Meet Exeter’s bees, create GPS embroidery and explore the city’s maritime history at outdoor events

People can meet Exeter’s bees, create embroidery using GPS technology and explore the city’s maritime history at a series of innovative outdoor events this summer.

Artists have developed unusual ways to bring audiences together safely and new approaches for people to enjoy the arts together.

The outdoor performances have been commissioned by University of Exeter academics who are leading a major research project into outdoor performances. Their work will show how city centres can ’build back better’ after the coronavirus pandemic in performances that think about new relationships with their audiences and pay attention to urban ecologies.

The study is led by Evelyn O’Malley with Cathy Turner, Tim Coles and Giselle Garcia. Project partners are Exeter City Council and Exeter Culture and it is funded by a UKRI AHRC covid-19 rapid response grant.

> _Entries supplied_

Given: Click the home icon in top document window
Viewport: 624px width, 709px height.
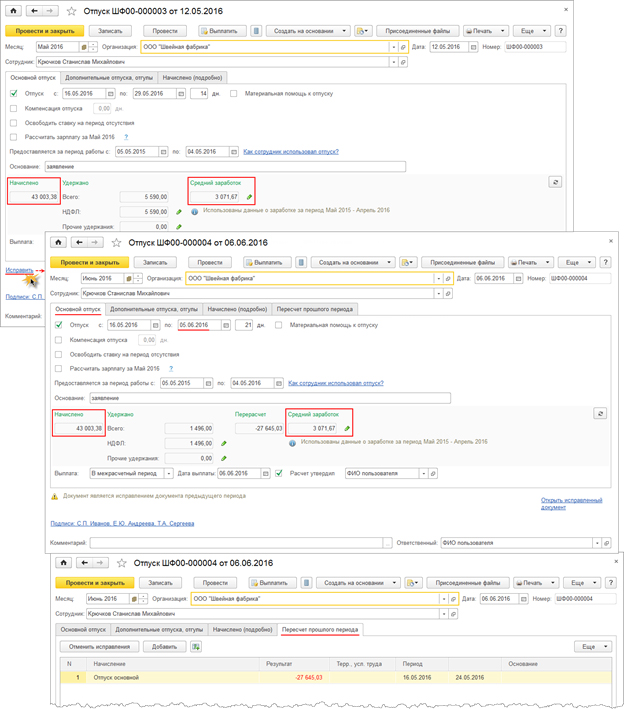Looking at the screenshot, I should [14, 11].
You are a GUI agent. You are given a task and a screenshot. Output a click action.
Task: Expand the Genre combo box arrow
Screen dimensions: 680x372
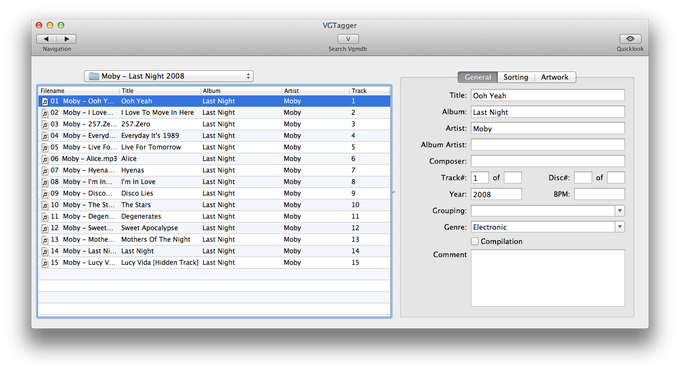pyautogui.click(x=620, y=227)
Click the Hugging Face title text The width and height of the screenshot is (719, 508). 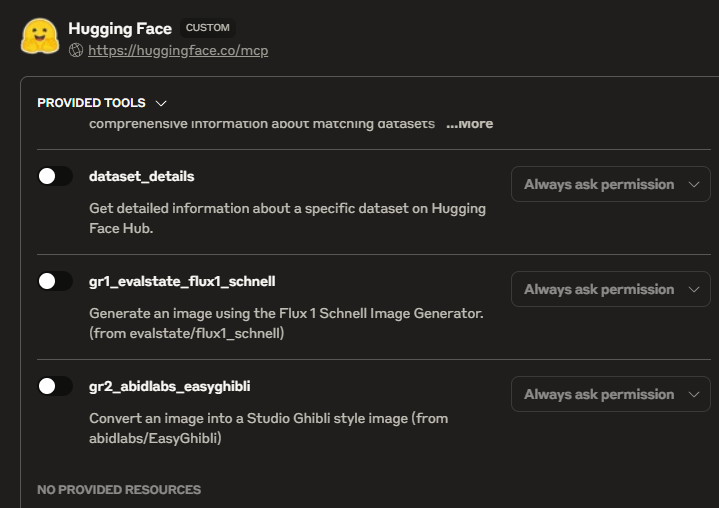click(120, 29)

---

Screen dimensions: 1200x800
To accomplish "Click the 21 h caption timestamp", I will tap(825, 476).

> _Exercise goal_
Edit the passage of the Exeter outdoor events article between "People can meet" and "events this summer.", inclusive, changing "this summer" to "next summer", and give the passage in full.

> _Final answer_
People can meet Exeter’s bees, create embroidery using GPS technology and explore the city’s maritime history at a series of innovative outdoor events next summer.